And, here's a comparison of the linguistic and genetic (based on Y-chromosomes) trees from the paper:
The correspondence seems remarkable; the only major discrepancy is for Iranic (Indo-European) Ossetes who group with NW Caucasians genetically, which makes sense as the Ossetes are probably to a large extent NW Caucasians that underwent a language shift at the influence of the Alans.

Speaking of the Ossetes, their negligible R1a1-M198 frequency (0.4-0.8%) should be a warning that Iranic steppe nomads _does not equal_ R1a1. While a limited contribution of Alans to the Ossetes is expected, it is not expected that Ossetes will have two of the lowest M198 frequencies in the Caucassus: in all probability R1a1 was not particularly important among Alans, and, by implication (?) Sarmatians.
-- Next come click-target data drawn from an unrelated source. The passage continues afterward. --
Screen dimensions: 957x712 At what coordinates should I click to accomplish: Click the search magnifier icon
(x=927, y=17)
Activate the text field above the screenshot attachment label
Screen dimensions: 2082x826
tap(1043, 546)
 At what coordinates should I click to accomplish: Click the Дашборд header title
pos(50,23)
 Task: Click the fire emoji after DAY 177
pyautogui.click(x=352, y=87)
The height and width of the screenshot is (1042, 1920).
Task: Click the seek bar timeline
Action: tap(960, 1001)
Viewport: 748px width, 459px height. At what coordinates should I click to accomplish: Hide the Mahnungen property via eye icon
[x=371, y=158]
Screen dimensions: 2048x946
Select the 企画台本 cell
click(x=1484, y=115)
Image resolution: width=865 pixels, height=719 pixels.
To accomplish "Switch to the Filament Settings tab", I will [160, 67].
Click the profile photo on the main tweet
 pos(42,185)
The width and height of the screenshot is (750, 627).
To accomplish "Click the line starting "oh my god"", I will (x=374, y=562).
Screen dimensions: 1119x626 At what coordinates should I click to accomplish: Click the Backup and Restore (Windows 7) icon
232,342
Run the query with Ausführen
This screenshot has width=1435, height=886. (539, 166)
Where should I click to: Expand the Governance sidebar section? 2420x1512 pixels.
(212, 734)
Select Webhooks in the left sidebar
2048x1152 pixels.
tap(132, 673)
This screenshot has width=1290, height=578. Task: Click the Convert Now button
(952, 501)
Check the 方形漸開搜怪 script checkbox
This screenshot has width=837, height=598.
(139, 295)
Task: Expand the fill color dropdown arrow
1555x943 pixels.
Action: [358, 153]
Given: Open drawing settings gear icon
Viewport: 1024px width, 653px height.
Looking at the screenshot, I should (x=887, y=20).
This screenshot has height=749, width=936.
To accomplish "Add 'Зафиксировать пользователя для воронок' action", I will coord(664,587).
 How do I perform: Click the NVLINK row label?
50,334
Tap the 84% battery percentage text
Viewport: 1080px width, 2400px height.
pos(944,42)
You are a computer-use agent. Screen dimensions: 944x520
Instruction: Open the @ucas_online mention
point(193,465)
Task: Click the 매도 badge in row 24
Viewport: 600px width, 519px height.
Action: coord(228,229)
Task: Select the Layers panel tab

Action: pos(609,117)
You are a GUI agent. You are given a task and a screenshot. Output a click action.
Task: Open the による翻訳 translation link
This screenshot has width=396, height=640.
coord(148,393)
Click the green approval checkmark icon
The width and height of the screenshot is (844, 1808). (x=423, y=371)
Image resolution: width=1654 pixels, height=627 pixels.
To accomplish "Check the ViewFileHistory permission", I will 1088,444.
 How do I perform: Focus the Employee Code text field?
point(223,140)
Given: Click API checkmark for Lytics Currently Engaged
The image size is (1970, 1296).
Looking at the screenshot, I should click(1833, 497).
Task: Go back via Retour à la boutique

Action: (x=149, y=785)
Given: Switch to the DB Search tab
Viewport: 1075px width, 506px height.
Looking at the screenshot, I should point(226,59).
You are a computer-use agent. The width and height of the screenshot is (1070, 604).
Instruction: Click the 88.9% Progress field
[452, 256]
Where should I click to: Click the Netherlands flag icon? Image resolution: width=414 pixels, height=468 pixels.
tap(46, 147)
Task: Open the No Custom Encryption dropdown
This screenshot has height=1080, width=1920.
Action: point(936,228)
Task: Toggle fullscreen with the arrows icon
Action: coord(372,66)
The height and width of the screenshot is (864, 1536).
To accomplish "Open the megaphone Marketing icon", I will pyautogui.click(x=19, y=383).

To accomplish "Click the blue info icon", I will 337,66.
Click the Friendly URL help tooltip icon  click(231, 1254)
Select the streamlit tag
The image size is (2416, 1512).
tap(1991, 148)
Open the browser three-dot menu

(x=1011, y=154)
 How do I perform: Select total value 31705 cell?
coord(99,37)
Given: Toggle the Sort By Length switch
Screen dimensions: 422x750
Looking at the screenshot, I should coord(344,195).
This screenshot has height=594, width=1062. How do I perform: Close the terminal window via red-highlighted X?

UPDATE II (4 haplogroups for 4 language families):

The most interesting discovery in this paper is, of course, the correspondence between Y-chromosome haplogroups and language groups, thanks to the very large number of individuals tested and the deep phylogenetic resolution of the haplogroups:
Overall, the most frequent haplogroups in the Caucasus were G2a3b1-P303 (12%), G2a1a-P18 (8%), J1*-M267(xP58) (34%), and J2a4b*-M67(xM92) (21%), which together encompassed 73% of the Y chromosomes, while the other 24 haplogroups identified in our study comprise the remaining 27% (Table 2). ... haplogroup G2a3b1-P303 comprised at least 21% (and up to 86%) of the Y chromosomes in the Shapsug, Abkhaz and Circassians ... haplogroup G2a1a-P18 comprised at least 56% (and up to 73%) of the Digorians and Ironians (both from the Central Caucasus Iranic linguistic group), while not being found at more than 12% (average 3%) in other populations... haplogroup J2a4b*-M67(xM92) comprised 51-79% of the Y chromosomes in the Ingush and three Chechen populations (North-East Caucasus, Nakh linguistic group), while, in the rest of the Caucasus, its frequency was not higher than 9% (average 3%) ... haplogroup J1*-M267(xP58) comprised 44-99% of the Avar, Dargins, Kaitak, Kubachi, and Lezghins (South-East Caucasus, Dagestan linguistic group) but was less than 25% in Nakh populations and less than 5% in the rest of Caucasus.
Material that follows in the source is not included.